- _Work request 1_:
Answer these questions from the Black Dog Animal Rescue article:
(a) On what date did Black Dog Animal Rescue hold its conversation about stray animals?
(b) Who moderated the event?
(c) Which university is Doctor Marc Bekoff from?
- _Work request 2_: In the Black Dog Animal Rescue article, rewrite the part that opens with the words containing "Sam Adoptable Dog" and closes with "on the topic.", swapping "Cheyenne" for "Casper".
- _Work request 3_: Extend the Black Dog Animal Rescue article about its stray-animal conversation, picking up right after its final sentence.

Sam Adoptable Dog

Sam is ready for his forever home. 

Black Dog Animal Rescue held an important conversation about stray animals in Cheyenne, March 23 and shed some important light on the topic. 

Black Dog Animal Rescue "promotes, provides, and advocates for the needs of companion animals and strives to create a socially conscious animal community."

The conversation featured Sloane Hawes, Research Associate at the Institute of Human-Animal Connection, Ali Mickelson from the Denver Dumb Friends League, and Doctor Marc Bekoff, Professor Emeritus of Ecology and Evolutionary Biology from the University of Colorado in Boulder.  

Black Dog Executive Director Brittney Wallesch moderated the event and said the group is excited to stream across Facebook live.

"We like to work to foster a culture of transparency, ethical decision making, mutual respect, continued learning, and collaboration, which is some of the work we'll be doing here today," she said.

Wallesch asked the panel how relationships with animals have changed with the culture over the last year.

- _Dataset content_:

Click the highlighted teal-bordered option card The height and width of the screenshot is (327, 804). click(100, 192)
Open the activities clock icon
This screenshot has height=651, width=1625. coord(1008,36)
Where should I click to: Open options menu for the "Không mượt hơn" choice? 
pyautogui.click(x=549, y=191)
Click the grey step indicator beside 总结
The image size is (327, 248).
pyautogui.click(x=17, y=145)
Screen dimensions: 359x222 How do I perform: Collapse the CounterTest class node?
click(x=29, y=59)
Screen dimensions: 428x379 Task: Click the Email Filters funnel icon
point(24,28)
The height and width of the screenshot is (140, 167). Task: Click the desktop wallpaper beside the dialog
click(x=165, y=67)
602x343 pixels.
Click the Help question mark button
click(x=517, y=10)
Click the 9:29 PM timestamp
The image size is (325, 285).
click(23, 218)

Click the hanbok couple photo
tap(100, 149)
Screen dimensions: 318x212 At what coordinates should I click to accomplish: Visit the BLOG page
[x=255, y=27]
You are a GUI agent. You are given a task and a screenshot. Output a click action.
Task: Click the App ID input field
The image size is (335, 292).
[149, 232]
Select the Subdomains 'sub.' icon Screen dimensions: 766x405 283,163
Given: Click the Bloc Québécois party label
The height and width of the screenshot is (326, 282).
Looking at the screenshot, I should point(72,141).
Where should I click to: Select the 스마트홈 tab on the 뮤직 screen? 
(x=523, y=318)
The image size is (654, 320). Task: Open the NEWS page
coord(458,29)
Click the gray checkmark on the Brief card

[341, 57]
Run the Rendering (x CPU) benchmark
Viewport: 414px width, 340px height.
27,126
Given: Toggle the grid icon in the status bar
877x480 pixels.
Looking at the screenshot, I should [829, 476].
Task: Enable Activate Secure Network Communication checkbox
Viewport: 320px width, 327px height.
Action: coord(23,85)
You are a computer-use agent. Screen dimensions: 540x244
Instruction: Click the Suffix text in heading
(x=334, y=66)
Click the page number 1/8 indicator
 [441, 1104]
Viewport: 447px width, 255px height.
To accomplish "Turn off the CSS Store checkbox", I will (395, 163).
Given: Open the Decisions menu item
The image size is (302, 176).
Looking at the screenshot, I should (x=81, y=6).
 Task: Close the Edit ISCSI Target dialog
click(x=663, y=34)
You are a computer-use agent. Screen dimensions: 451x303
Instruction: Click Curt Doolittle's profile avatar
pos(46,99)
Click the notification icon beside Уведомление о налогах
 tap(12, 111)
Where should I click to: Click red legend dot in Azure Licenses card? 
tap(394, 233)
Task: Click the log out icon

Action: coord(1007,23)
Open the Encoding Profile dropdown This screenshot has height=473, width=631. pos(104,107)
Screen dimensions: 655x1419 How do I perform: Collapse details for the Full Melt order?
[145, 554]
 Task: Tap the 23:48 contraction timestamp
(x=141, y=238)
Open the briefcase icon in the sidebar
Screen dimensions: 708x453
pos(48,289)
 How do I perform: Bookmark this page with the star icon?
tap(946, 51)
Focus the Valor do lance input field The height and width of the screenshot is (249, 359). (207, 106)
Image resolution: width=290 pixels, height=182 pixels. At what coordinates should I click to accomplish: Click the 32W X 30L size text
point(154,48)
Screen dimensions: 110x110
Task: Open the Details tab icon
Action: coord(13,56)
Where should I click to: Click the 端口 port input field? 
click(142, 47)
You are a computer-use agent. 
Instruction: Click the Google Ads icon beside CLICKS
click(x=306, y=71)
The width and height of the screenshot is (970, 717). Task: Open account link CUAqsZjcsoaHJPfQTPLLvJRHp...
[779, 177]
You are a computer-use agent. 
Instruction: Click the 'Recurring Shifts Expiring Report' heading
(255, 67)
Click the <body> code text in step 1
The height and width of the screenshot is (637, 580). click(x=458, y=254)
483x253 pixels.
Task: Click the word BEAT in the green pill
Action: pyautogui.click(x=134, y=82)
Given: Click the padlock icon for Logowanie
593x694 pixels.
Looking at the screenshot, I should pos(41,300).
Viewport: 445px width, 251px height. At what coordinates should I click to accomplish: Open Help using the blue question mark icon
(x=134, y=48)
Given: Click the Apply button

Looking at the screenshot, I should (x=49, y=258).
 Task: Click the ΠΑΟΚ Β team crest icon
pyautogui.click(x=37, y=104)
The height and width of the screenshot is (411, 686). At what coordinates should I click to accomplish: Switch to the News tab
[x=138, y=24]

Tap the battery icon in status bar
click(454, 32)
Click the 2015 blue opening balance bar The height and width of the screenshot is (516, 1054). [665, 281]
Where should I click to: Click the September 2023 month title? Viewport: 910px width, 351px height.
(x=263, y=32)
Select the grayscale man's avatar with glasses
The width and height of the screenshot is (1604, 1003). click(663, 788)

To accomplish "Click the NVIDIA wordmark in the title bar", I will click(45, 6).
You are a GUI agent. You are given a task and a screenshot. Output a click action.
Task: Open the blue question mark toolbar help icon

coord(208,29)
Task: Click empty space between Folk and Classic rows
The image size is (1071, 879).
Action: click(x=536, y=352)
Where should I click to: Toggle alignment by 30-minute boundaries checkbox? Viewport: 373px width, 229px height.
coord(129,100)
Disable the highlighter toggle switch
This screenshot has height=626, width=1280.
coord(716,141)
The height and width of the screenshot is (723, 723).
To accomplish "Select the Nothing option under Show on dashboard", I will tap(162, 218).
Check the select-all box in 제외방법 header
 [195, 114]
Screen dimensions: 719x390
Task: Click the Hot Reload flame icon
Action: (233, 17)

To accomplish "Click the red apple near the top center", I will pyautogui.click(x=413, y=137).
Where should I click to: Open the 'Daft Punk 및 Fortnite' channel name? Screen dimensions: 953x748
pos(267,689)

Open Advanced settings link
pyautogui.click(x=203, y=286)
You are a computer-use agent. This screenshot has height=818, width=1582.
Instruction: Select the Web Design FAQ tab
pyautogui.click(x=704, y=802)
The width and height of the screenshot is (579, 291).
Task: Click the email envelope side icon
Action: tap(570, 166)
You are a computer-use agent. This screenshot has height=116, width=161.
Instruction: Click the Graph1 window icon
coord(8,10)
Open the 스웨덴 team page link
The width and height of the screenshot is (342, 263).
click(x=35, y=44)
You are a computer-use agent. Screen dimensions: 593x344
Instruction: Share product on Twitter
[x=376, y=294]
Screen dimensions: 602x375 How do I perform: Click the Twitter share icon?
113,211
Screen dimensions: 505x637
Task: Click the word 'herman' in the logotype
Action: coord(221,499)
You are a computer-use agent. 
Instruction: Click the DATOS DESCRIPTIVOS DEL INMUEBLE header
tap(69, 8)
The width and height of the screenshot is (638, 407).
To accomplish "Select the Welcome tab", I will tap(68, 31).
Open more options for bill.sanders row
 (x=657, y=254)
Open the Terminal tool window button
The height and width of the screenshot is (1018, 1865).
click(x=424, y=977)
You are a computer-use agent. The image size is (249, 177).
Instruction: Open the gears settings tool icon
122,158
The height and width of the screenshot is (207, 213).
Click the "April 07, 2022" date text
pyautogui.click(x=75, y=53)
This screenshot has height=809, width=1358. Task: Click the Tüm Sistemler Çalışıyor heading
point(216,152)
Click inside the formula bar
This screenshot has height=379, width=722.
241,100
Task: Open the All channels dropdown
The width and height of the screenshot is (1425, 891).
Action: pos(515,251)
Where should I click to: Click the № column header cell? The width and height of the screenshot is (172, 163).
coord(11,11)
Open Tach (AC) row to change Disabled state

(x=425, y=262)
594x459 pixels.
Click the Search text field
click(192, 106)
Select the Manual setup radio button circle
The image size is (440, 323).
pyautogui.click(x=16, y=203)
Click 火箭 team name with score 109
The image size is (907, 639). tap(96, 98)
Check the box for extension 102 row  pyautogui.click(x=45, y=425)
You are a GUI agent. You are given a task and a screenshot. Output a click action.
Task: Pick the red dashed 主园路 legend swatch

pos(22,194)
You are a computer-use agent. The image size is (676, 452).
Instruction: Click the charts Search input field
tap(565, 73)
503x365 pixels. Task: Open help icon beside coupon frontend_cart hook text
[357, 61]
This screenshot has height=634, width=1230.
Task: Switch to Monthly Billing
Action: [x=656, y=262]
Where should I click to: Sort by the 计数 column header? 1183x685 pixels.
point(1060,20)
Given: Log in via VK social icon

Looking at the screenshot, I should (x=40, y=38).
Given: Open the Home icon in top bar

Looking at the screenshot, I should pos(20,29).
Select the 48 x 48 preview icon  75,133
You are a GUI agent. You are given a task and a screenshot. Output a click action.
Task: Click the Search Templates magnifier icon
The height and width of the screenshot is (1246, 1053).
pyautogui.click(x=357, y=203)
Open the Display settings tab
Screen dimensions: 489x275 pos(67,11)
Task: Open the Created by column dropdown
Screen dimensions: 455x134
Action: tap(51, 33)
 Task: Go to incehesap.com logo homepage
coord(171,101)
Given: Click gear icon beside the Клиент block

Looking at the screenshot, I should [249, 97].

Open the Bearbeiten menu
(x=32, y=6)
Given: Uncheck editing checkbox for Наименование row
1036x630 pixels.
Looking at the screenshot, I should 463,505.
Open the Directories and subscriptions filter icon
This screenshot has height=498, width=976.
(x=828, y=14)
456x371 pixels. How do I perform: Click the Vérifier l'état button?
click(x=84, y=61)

- _Output 1_:
(a) March 23.
(b) Brittney Wallesch, Black Dog Executive Director.
(c) The University of Colorado in Boulder.

- _Output 2_:
Sam Adoptable Dog

Sam is ready for his forever home. 

Black Dog Animal Rescue held an important conversation about stray animals in Casper, March 23 and shed some important light on the topic.

- _Output 3_:
"We've been looking at the role and function of the animal shelter, animal protection agencies and, how your animal humane law enforcement agencies have evolved over the course of time here in the United States," Hawes said. "That's reflected in the policies and programs we have in place." 

Historically, she said the animal enforcement agencies and humane law enforcement agencies' role in the United States focuses on companion animals, specifically cats and dogs, as potential public safety threats and their ability to transmit diseases. 

"That has evolved as we started developing vaccinations for rabies," she said. "Disease transmission pieces become less of an issue. Now, we see these animal sheltering and animal control agencies take on the role of the social components of companion animals in our life. I get interested from a research perspective about the shift in the function of these organizations over time is reflected in our metrics and how we track success." 

Mikelson noted that the focus is centered on keeping a pet in the home. 

"There are people who don't want to surrender their animals, but they can't access veterinary care, or they're worried about affording food," she said. "That goes along with any other economic cycle. It's weird because more people are home and adopting pets and recognizing the need for a companion animal, but are in the downturn of the economic cycle." 

The next step, she said, is low-cost veterinary care and pet food pantries. 

"That's going to be the next phase of sheltering," she said. "We've come a long way. We used to think of Snoopy tied to his dog house."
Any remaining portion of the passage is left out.